:: REQUIREMENTS ::
Pull out each line below that contains the string "Task" and copy it in full. Match letter case exactly.

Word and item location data
"""

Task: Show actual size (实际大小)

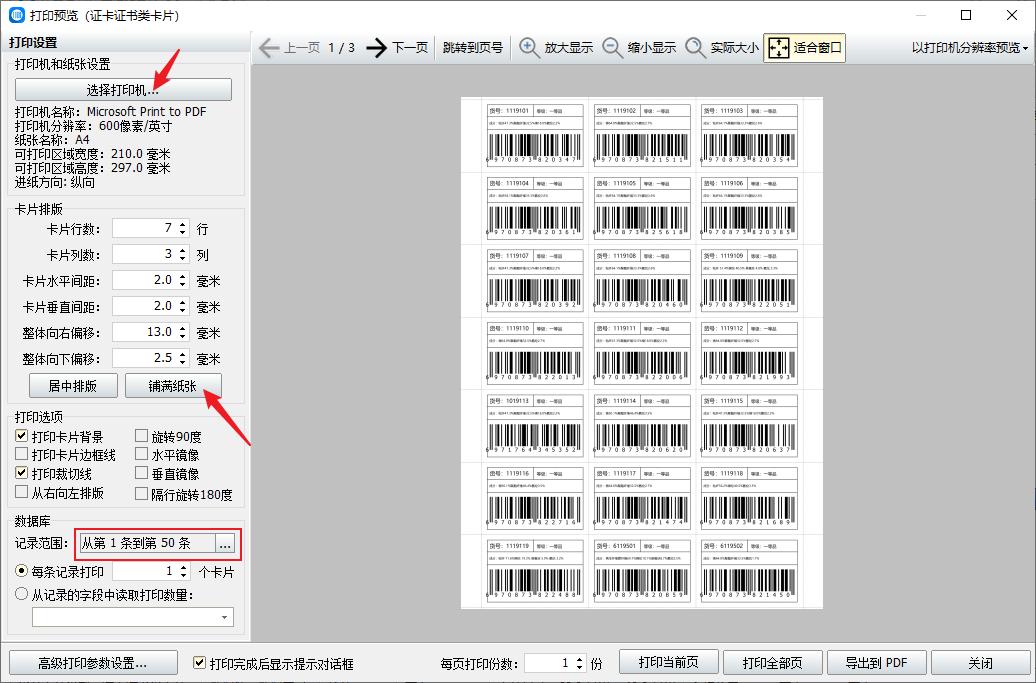Action: coord(696,48)
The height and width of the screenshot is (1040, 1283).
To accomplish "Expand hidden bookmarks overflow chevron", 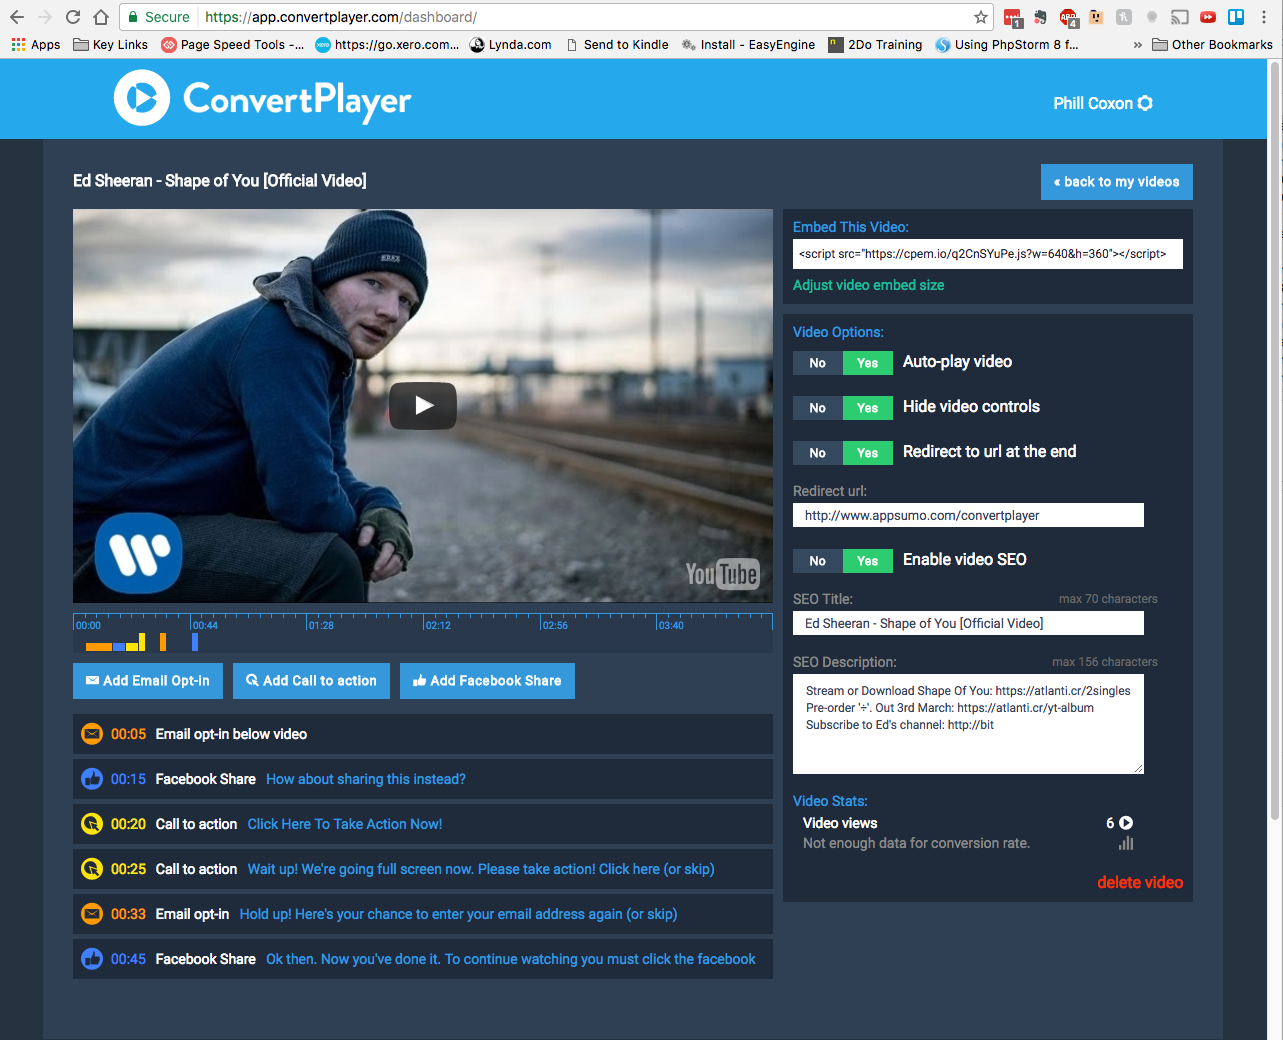I will 1137,45.
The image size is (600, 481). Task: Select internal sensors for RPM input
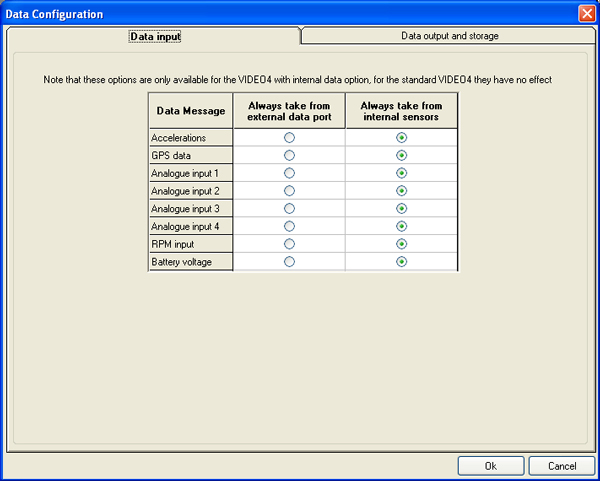[401, 244]
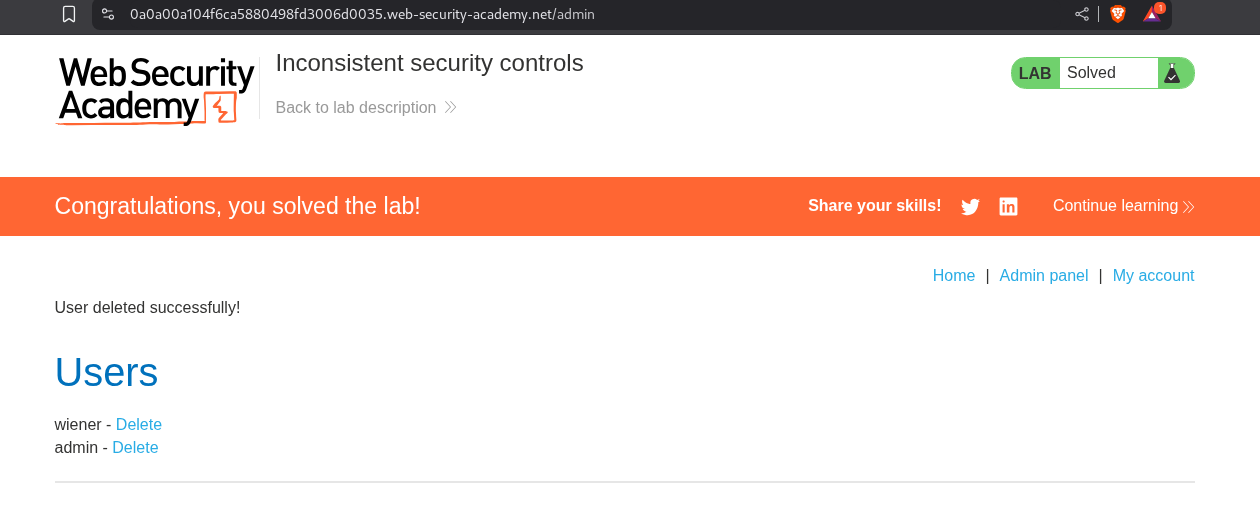
Task: Follow the Back to lab description link
Action: click(355, 107)
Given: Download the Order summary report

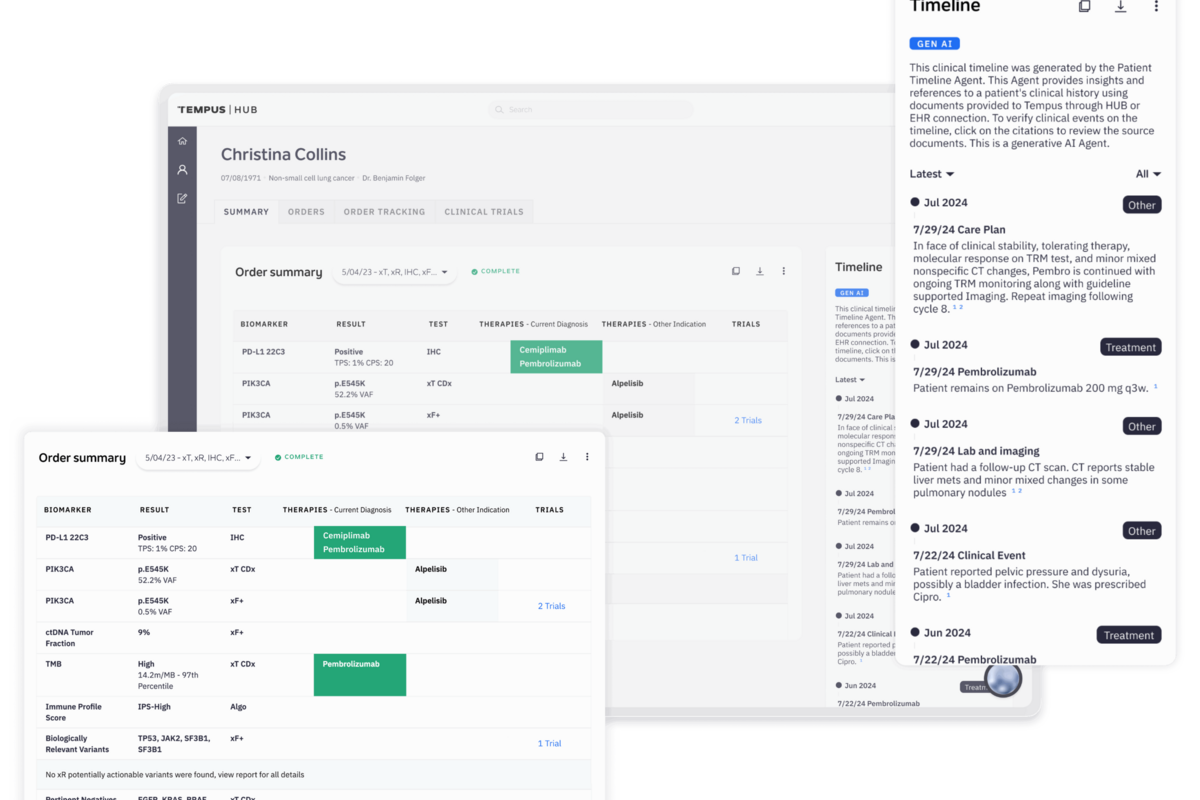Looking at the screenshot, I should coord(563,456).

"""

:: EXERCISE OUTPUT ::
Task: Show actual size (实际大小)
The image size is (600, 481). Task: Select internal sensors for RPM input
Task: Follow the Back to lab description link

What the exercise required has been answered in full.